No Shame In the Struggle
It can often feel as though reality collides with our ideals with a rather jarring force. We may face disappointment after disappointment in ourselves, others, and the world around us. But we must recall that the nature of human existence is not that we always find ourselves with our faces turned toward the kindest of suns or the most gentle of rains. Furthermore, not only are we imperfect sometimes in our assessment of what is right, but we may also frequently find that even a right choice is not always a satisfactory one, there being many that are "right" from which to select but perhaps only a few, just one, or even none seeming to be truly "good". And then there is the matter of it being difficult, at times, to do what we think is best when our feelings or other matters apparently stand in the way.
The tension of emotions, circumstances, decisions, and outcomes is about as common an experience of being human as one can have. Even for those for whom the ideal is that one should allow a simple flow and not engage in striving, collision with the many and varied occurrences of life can still feel difficult and strenuous. When this is so, pretending otherwise to oneself is of no use. The truth will make itself known sooner or later, without consent.
That we struggle at times is not shameful, even if we come to the point of feeling as though we were at the very edge of the world, nearly tipping over into oblivion. We must take heart and be patient with ourselves. We all to often wrestle ourselves to the ground long before our outside concerns overtake us.

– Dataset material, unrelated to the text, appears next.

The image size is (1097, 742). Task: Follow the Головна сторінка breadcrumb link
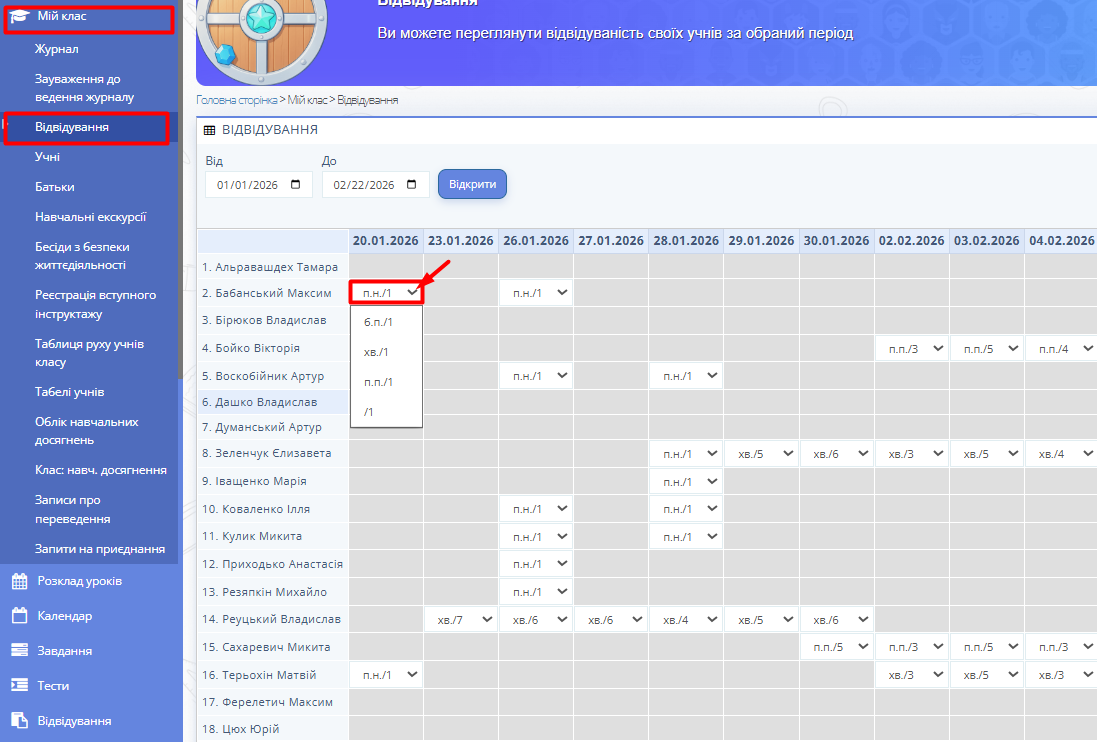236,100
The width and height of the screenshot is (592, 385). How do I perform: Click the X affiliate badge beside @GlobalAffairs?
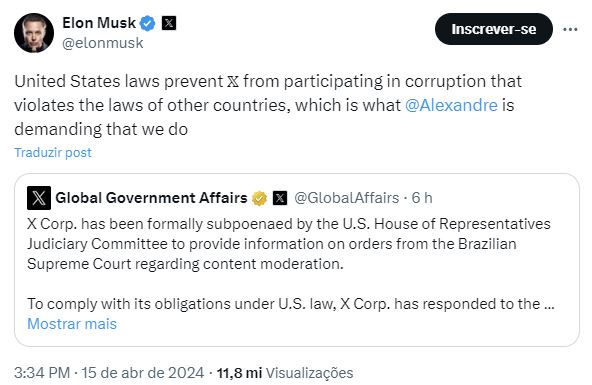click(280, 198)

We will not always feel noble or brave as we face conditions within and without and are challenged. We may feel we accomplish nothing so much as presenting a comical picture as we seem to flail uselessly about. But what we see of ourselves in our moments of greatest doubt and fear is not necessarily an accurate view of who we are and what we are about. Were we to step back during those moments and view ourselves with rationality, detachment, and compassion, we would not likely be so harsh. We might, in fact, recognize the courage that is hidden from our sight while we are in the fray.
Let us not punish ourselves for crimes not committed, whether they be criminal actions we did not undertake or actions we did undertake but which were not criminal. If we must improve, let us endeavor to do so - without dashing any hopes we may have by imprisoning ourselves within our own judgmental minds. And let us do what we can in the midst of the simple fact of our being imperfect, even if we must sometimes admit outright to having been wrong. We need not sacrifice the drive towards betterment in order to find an acceptance of ourselves. If this balance is so hard for so many to find, let the attempt continue anyway. There is no shame in the struggle.